# BigMax Da Man!!



## SeaSalt (Apr 29, 2002)

Congrats BigMax!! You got some press there with your catch. I'm sure kayak fishing will catch on more and more with this kind of press... it seems to be catching on here at P&S.

Congrats again.

http://www.timesdispatch.com/servle...id=1149189648775&path=!sports&s=1045855934844


----------



## SeaSalt (Apr 29, 2002)

its from Richmond Times dispatch!


----------



## uncdub13 (Aug 9, 2003)

awesome article and well-deserved


----------



## Newsjeff (Jul 22, 2004)

Maxx, I sent you a PM. Our sports department is interested in your story, too.

I sent you my cell number. Give me a call this weekend if you're interested.


----------



## Redhorse (Mar 1, 2006)

Deffinately a good read! Way to go Max!


----------



## StephenVa (Nov 11, 2005)

Good story... Congrats!!!


----------



## ruthless (Sep 5, 2003)

I have been watching shark week on Discovery, and they said that the Sandtiger is the most docile of all the big sharks.


----------



## Cdog (Mar 18, 2002)

ruthless said:


> I have been watching shark week on Discovery, and they said that the Sandtiger is the most docile of all the big sharks.

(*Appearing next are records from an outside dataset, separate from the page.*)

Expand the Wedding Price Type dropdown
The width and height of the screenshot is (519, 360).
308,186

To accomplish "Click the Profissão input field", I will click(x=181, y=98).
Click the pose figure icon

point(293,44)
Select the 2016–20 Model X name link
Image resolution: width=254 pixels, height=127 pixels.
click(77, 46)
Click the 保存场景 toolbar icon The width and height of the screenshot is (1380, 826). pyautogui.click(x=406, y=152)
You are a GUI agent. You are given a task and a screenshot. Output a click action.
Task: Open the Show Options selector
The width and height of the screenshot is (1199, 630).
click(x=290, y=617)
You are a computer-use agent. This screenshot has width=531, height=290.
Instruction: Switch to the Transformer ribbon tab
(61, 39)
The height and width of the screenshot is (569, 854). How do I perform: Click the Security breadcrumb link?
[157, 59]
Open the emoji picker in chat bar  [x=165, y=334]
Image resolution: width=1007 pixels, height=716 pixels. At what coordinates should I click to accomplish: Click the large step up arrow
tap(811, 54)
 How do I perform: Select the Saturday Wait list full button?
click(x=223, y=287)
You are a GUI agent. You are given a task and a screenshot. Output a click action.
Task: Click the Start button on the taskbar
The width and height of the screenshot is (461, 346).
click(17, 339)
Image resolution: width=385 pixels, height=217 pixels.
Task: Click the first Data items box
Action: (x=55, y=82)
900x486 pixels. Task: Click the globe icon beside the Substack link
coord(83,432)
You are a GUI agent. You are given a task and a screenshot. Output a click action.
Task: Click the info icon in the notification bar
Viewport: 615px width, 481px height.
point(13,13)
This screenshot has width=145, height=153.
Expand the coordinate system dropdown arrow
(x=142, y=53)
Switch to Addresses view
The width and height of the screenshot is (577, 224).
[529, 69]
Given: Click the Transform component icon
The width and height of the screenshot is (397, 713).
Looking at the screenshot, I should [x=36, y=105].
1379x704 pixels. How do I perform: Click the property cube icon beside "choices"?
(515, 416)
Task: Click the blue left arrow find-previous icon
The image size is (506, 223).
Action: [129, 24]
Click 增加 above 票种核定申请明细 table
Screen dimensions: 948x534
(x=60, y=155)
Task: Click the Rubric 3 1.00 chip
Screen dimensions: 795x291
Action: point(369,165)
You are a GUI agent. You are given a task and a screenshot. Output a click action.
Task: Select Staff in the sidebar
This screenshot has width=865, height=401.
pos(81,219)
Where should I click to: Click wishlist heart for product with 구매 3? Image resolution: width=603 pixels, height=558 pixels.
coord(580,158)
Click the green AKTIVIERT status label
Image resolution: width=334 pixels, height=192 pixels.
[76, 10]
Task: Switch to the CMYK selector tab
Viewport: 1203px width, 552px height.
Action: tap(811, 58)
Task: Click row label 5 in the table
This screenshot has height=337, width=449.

Sandbar and sandtiger are two different species.Either way no matter how docile they are they are usally [email protected] when hooked and put on th beach.


----------



## ruthless (Sep 5, 2003)

I meant sandbar......


----------



## BIGMAX (Apr 4, 2006)

Belive me, I have caught my share of these guys and all are different. (sandbars) Some come in pretty meekly, but quite a few go bezerk. I had a 4 1/2 footer in the cooler that was gutted and on ice. He busted the latches on the cooler,jumped out and chased everybody on the deck. In fact, the one I caught turned and lunged at my leg open jawed while I tried to get near for a picture. I had one photo with a closeup of a tennis shoe leaping in front of the lens. Trust no sharks while handling them. They might not attack you in the wild, but now you've got them in a corner..they have to fight or die. I know I would.


----------



## ruthless (Sep 5, 2003)

I was just jabbin at Bixmax, I caught a bull, not to far north of where max got his sandbar. After release it circled our boat for hours and attacked the outdrive when we started to leave.


----------



## BIGMAX (Apr 4, 2006)

ruthless said:


> I caught a bull, not to far north of where max got his sandbar. After release it circled our boat for hours and attacked the outdrive when we started to leave.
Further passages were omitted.